= The Search for King Solomon's Mines =

The Search for King Solomon's Mines is a documentary film based on the trail followed in Tahir Shah's 2002 book In Search of King Solomon's Mines. After the initial journeys through Ethiopia that resulted in Shah's book, he returned to the country with a film crew commissioned by National Geographic and Britain's Channel 4, to bring the search for the fabled mines to television. As a travel writer, having a film crew accompany him for the first time was a new experience for Shah. His work in researching books usually involves low-key methods of gaining information and making contacts.

For years, explorers have scoured the known world for the source of King Solomon's vast wealth. The Bible's king built a temple in Jerusalem that was said to be adorned with an abundance of gold. It was described as the most spectacular landmark of the ancient world. For Shah, the obvious place to begin the search was in Ethiopia. His journey took him to a remote cliff-face monastery, to the ruined castles of Gondar, and to the rock hewn churches at Lalibela. Farther south, Shah discovered a massive illegal gold mine, with thousands of men, women and children digging with their hands. The most difficult leg of the journey was to the "cursed mountain" of Mount Welel, where legend places an ancient mine shaft, once the entrance to Solomon's own mines.

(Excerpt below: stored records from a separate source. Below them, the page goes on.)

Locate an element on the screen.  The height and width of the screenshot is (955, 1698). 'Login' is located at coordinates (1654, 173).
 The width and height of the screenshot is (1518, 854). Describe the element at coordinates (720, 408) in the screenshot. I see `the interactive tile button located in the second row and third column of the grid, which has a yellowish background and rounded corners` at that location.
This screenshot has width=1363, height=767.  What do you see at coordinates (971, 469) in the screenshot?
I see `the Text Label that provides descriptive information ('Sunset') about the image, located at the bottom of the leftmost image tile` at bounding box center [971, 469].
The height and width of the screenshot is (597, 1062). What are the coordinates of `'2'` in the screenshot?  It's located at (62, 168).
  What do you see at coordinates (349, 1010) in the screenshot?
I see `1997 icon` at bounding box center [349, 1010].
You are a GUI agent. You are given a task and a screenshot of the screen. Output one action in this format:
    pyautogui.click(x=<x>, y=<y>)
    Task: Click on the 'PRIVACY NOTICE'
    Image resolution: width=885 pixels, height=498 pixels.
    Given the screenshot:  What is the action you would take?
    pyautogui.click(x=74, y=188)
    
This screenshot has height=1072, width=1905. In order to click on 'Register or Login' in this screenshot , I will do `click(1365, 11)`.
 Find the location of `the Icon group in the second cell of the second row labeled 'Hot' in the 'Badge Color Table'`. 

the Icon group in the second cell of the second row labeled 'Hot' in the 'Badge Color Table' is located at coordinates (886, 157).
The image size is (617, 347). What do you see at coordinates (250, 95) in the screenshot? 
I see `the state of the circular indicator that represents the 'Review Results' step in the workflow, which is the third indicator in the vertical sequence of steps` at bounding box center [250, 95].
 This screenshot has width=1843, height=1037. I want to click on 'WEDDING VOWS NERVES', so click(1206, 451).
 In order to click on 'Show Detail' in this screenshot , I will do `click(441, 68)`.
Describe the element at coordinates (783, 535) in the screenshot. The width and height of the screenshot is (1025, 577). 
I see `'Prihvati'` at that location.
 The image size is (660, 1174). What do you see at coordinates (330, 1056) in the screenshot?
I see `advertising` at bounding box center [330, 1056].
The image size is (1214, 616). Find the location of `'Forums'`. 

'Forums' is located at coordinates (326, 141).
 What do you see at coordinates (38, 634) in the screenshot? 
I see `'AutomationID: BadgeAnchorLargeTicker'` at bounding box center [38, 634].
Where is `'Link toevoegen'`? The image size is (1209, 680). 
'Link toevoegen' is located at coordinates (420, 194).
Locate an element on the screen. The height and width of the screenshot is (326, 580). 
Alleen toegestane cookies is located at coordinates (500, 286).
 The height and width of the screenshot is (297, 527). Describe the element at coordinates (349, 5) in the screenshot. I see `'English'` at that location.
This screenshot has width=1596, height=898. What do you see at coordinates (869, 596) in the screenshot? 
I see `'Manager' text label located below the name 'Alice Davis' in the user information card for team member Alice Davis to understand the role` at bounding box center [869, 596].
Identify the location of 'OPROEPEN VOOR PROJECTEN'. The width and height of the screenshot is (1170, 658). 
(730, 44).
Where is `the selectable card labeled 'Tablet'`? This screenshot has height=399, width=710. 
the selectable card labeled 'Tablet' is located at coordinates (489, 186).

The film (which was made by Double Exposure Limited, London) has both supporters and critics. On his personal website, Shah stated that "one point that is important to this and the other documentaries I have made, is that I fall over backwards to show it like it is -- or was. The journeys which form the books and films I end up producing are all too often hard as hell. Tempers fray. Abuses fly. Covering all that up is, I believe, a grand mistake... so for my part I asked that it was all left in. The result is a piece of film making on the edge."